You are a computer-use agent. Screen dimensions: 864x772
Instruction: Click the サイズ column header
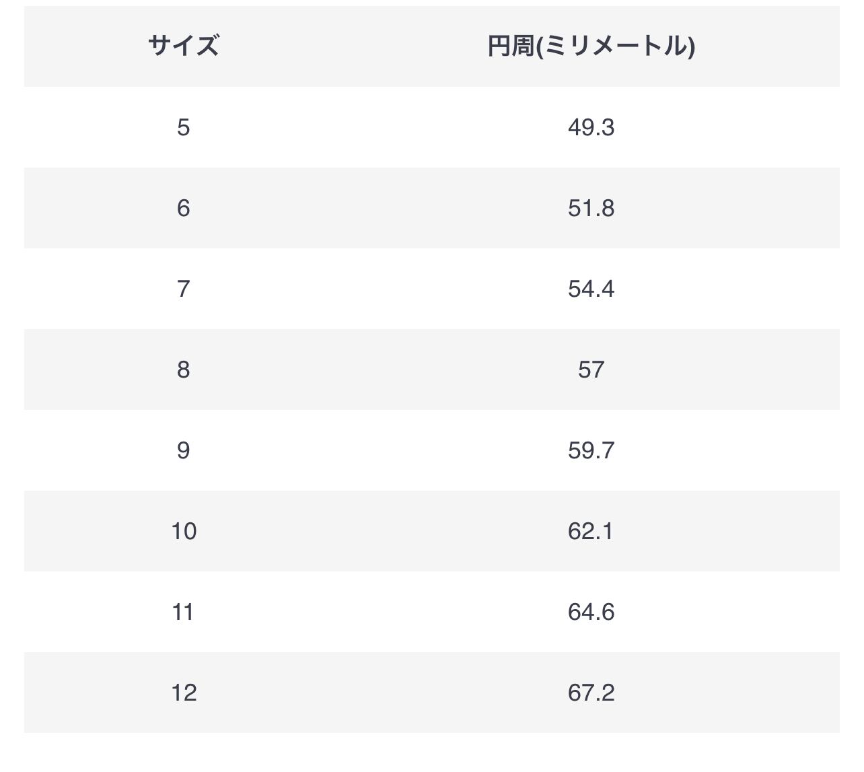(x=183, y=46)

...

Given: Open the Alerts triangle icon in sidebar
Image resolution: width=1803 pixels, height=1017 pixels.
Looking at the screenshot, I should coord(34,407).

Direction
Retype the lines from the one containing "Given: Open the" through the one containing "Looking at the", including both of those lines.

Correct result
Given: Open the Alerts triangle icon in sidebar
Image resolution: width=1803 pixels, height=1017 pixels.
Looking at the screenshot, I should coord(34,407).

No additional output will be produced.